MapD, H2O.ai and NVIDIA will be unveiling the GPU Data Frame (GDF) at the Strata Data Conference in New York next week. And, as Ricky Ricardo used to say, we’ve “got some splainin’ to do.”
The GDF speeds up data science workflows by allowing them to be carried out entirely on GPUs.
Back in May, we announced our plans to build this common API, which enables efficient interchange of data between processes running on the GPU. At Strata, we’ll being showing the GDF at work, with demos of real-world use cases like predicting mortgage delinquencies.
So, how’d we get here?
MapD makes data science easier with interactive visualization of datasets with hundreds of columns and billions of rows.

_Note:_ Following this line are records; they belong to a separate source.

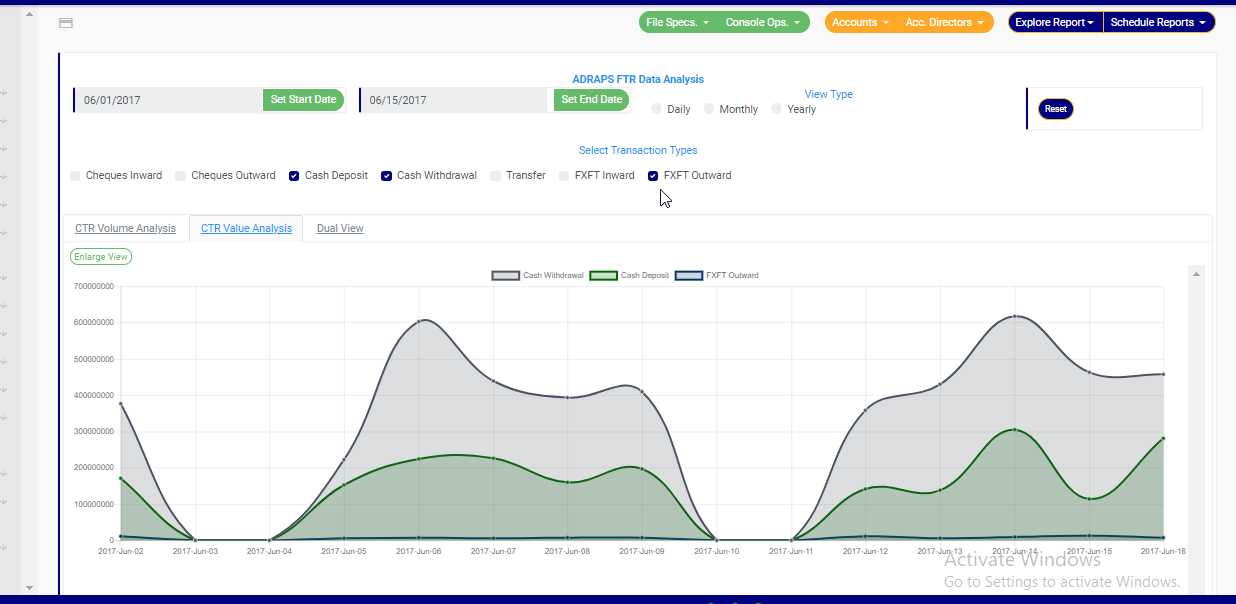Select the Monthly view type radio button

coord(710,109)
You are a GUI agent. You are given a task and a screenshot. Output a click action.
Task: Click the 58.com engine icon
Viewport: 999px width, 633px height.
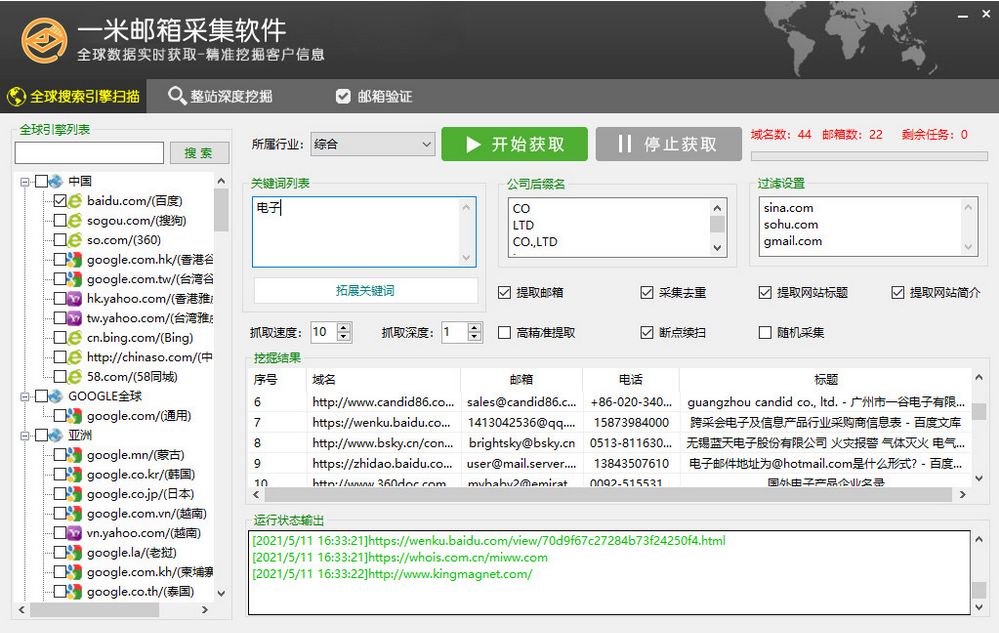75,377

Data scientists also explore data mechanically by building models for machine learning and AI.
One of the most tedious and time-consuming parts of building a machine learning model is feature engineering — “the process of using domain knowledge of the data to create features that make machine learning algorithms work.”
The data scientists we meet aren’t engineering four features on 1,000 row datasets. Instead, they’re often engineering 40 features for their predictive models over hundreds of millions or billions of data points.
Without the analytic acceleration made possible by MapD, that feature engineering sucks up hours or days of a data scientist’s limited time. Inevitably, the model’s first training iteration returns results that could be improved, and then it’s back to the feature engineering and another training attempt. The process continues in a vicious cycle.
While MapD specializes in shrinking that time required for iterative, human-driven feature engineering, our partners at H2O.ai are machine learning experts. Both companies want our respective portions of the end-to-end machine learning workflow to be faster with GPUs.
Our collaboration with Anaconda (formerly Continuum) on GDF provides just that.
It also happens to be the first project in a much larger open-source framework for collaboration known as the GPU Open Analytics Initiative (GOAI), founded by MapD, H2O.ai and Anaconda.
Our work together within the open-source GOAI framework is exciting, and only the beginning. We invite all technologists and data scientists interested in accelerating data science on GPUs to join us and contribute to the PyGDF github open-source repository.
Come See GDF at Strata
It’s challenging to explain with words how much faster we’ve made machine learning run on NVIDIA GPUs. So come see the GDF for yourself at Strata.
Here are some ways you can learn more at the show:
- Visit MapD booth 839
- Tuesday, Sept. 26, 7-10pm | AI CONNECT | Join NVIDIA, myself and other partners to learn about the latest advances in deep learning and GPU-accelerated analytics
- Wednesday, Sept. 27, 11:30am-12pm | MapD CEO Todd Mostak’s theater session at the NVIDIA booth 831
- Wednesday, Sept. 27, 1:15-1:55pm | Accelerate Your Analytics with a GPU Data Frame | Todd Mostak’s deep-dive presentation on GDF, sponsored by MapD
- Thursday, Sept. 28, 11:20am-12pm | Changing the Landscape with Deep Learning and Accelerated Analytics | A panel including Todd Mostak and H2O’s CEO Sri Ambati, hosted by NVIDIA’s Jim McHugh
- Thursday, Sept. 28, 12-12:30pm | My theater session with MapD data scientist Wamsi Viswanath, showing the mortgage delinquency demo at the NVIDIA booth 831
Recordings from Strata as well as a lot more news from the growing GOAI open-source collaboration will be available in the months to come.